Astronomers are investigating clues from a cosmic crime scene in which a massive star died and left behind an extremely magnetic “dead” star called a magnetar.

Magnetars are a type of neutron star, but with magnetic fields thousands of times stronger. Like another form of neutron star, a pulsar, magnetars spin incredibly rapidly. Scientists want to know what conditions cause the creation of a magnetar, and how these differ from the conditions that birth a pulsar — an “ordinary” neutron star.

To probe this mystery, a team of researchers used the Very Long Baseline Array (VBLA) to study a magnetar called Swift J1818.0-1617, which is located around 22,000 light-years from Earth. Not only does this make Swift J1818.0-1617 relatively close, but after it was discovered in 2020, astronomers soon determined it to be the youngest magnetar ever seen. Swift J1818.0-1617 is also the fastest spinning magnetar we know of, completing a full rotation roughly once every 1.5 seconds.

“The formation mechanism of magnetars is still a mystery we would like to understand,” team leader Hao Ding of the National Astronomical Observatory of Japan said in a statement.

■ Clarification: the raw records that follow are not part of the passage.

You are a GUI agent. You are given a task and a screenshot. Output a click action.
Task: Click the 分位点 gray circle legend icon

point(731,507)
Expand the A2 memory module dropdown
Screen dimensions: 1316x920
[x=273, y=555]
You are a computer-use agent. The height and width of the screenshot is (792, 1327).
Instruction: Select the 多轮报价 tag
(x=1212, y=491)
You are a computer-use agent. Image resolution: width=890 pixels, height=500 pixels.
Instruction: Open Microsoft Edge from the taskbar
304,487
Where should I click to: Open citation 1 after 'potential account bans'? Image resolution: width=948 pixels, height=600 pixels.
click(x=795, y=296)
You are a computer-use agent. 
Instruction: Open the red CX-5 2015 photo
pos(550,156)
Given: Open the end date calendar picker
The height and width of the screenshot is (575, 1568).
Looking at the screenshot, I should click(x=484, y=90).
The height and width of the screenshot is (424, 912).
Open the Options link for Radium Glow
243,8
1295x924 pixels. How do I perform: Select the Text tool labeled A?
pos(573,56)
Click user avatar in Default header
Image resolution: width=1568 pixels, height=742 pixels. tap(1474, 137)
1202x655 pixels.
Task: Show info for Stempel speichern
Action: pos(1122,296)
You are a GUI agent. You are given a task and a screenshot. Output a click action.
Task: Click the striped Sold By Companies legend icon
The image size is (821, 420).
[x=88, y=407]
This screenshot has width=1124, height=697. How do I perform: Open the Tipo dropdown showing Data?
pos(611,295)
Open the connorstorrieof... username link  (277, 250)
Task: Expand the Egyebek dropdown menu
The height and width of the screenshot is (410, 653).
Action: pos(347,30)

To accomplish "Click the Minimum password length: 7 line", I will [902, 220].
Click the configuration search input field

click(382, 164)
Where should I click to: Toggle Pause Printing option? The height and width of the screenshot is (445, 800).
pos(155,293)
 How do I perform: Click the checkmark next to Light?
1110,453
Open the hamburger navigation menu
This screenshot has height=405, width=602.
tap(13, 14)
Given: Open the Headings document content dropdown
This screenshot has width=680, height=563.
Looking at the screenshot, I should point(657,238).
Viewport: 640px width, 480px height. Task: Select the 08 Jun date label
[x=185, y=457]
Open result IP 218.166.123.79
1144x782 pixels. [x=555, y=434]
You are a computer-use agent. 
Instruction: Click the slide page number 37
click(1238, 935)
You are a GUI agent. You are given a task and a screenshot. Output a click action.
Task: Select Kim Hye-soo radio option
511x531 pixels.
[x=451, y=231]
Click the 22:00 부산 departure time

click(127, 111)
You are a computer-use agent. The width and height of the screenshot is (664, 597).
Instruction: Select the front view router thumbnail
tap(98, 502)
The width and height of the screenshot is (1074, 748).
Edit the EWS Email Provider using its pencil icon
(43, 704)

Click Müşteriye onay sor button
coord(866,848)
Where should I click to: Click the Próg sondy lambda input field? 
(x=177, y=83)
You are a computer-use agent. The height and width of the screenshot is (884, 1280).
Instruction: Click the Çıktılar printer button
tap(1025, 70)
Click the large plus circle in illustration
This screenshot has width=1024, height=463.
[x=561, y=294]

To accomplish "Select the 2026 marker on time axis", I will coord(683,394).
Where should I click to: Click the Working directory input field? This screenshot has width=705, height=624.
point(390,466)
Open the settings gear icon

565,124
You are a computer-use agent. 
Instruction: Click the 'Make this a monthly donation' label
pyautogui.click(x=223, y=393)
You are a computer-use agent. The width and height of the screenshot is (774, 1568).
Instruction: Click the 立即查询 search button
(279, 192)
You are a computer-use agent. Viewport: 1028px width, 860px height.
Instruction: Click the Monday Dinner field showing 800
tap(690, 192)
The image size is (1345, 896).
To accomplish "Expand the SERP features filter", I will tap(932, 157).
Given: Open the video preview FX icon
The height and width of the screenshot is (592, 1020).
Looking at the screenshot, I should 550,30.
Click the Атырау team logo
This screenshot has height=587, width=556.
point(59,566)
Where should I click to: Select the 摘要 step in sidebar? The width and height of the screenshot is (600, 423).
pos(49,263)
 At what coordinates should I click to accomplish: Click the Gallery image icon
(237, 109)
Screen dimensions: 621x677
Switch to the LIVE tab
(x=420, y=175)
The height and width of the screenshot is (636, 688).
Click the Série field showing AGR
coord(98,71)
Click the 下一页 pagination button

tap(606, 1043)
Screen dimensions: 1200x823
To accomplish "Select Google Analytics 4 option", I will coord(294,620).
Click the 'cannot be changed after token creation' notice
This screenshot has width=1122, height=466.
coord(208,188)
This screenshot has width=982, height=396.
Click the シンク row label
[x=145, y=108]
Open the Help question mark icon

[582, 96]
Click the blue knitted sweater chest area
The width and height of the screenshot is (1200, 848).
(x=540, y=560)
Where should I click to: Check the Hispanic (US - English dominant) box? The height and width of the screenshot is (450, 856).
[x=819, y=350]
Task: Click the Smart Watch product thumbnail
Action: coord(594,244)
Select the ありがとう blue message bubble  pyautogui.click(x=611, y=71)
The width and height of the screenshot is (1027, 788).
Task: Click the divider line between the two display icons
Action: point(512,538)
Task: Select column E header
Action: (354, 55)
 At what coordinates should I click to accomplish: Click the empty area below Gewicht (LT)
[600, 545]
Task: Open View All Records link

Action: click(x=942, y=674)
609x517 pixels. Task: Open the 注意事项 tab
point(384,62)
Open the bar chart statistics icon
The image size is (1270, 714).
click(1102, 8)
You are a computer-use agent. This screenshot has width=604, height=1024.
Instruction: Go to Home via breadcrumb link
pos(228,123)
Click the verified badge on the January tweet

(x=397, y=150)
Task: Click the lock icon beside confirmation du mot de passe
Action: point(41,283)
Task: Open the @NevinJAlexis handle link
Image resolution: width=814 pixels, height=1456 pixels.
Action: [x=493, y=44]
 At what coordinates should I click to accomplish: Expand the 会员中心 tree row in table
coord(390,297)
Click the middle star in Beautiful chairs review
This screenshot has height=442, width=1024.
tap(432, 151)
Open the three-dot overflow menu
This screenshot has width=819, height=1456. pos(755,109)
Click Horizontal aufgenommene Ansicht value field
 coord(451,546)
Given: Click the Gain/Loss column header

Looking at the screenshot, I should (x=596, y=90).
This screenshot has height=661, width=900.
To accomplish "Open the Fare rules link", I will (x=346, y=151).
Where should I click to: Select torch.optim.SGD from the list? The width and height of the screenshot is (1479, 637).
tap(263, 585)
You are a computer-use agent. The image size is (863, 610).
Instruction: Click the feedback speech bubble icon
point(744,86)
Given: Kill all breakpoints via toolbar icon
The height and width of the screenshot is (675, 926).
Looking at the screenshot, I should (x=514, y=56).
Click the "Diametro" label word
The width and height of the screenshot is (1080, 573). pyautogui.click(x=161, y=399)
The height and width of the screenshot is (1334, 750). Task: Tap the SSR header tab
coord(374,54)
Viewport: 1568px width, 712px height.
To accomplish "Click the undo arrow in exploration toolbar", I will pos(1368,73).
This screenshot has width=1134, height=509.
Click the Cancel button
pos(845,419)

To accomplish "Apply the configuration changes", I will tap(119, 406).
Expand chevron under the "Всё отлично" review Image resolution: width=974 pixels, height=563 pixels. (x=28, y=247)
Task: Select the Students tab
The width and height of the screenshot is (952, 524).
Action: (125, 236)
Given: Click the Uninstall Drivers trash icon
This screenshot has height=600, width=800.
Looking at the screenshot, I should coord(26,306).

Related: Bubble-blowing dead stars could create ‘most violent phenomena in the universe’

Know your neutron star

Magnetars, like all neutron stars, are born when massive stars die. When such stars exhaust their fuel supply needed for nuclear fusion in their cores, the energy that has supported them against the inward push of their own gravity ends.

This draws to the cosmic “tug-of-war” between gravity and radiation pressure that has raged for millions of years to a close, and gravity wins. As the core of the star collapses, it sends shockwaves through the outer layers, triggering a supernova explosion that blasts these layers away from the core.

This results in the dying star losing the vast majority of its mass, leaving a core with a mass between one and two times the mass of the sun stuffed into a diameter of around 12 miles (19 kilometers).

The product? A neutron star.

An illustration of a neutron star compared to Manhattan Island.  (Image credit: NASA’s Goddard Space Flight Center)

The matter of a neutron star is so dense that if a teaspoon of it were scooped out and brought to our planet, it would weigh about 10 million tons.

The rapid core collapse also causes the neutron star to greatly increase its rate of rotation. This happens through the conservation of angular momentum, and a similar effect can be seen on Earth, albeit at a much smaller scale, when an ice skater draws in their arms to increase their spin speed.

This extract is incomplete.